Characterization of OGG1-Deficient V79 Cells Reveals Enhanced Sensitivity to Cisplatin a DNA Cross-Linking Agent
Category: Research Poster
Author(s): Alyssa Walker
Presenter(s): Alyssa Walker
Mentors(s): Takamitsu Kato
OGG1 (8-oxoguanine DNA glycosylase 1) is a critical enzyme for DNA repair that removes oxidized guanine from DNA. OGG1 functions in the base excision repair (BER) pathway by removing 8-oxoguanine, a mutagenic DNA lesion occurring from reactive oxygen species (ROS). Oxidative stress originates from endogenous mitochondrial respiration and exogenous stimuli such as ionizing radiation leading to DNA damage accumulation.

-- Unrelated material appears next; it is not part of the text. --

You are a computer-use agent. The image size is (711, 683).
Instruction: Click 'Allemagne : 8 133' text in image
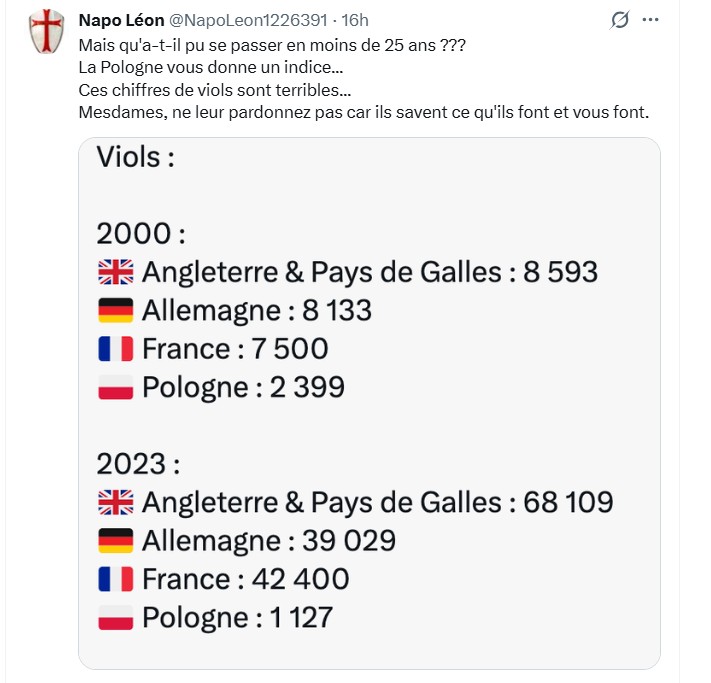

Reduced activity in the OGG1 gene has been linked to an increased risk in developing various cancers, such as lung cancers, commonly driven by ROS generated through smoking or air pollution. Chinese hamster lung-derived V79 cells were used to establish OGG1 knockout clones using CRISPR/Cas9 genome editing. OGG1-3s, a clone, harbors a homozygous 62 base-pair insertion resulting in a frameshift mutation. OGG1-3s cells were characterized in terms of cellular proliferation and cytotoxic responses to various DNA-damaging agents. OGG1-3s cells exhibited severe growth defects with reduced plating efficiency compared to their isogenic parental V79 cells. Baseline levels of 8-oxodG were significantly elevated in OGG1-3s cells, consistent with impaired repair of oxidative DNA damage. OGG1-3s cells displayed comparable cytotoxic responses to methyl methanesulfonate (alkylating agent), bleomycin (DNA double-strand break inducer), etoposide (topoisomerase II inhibitor), and camptothecin (topoisomerase I inhibitor), however they showed hypersensitivity to cisplatin (DNA crosslinking agent). Results suggest that tumors with reduced OGG1 expression may exhibit enhanced sensitivity to cisplatin and related antitumor agents, emphasizing a potential therapeutic vulnerability associated with OGG1 deficiency.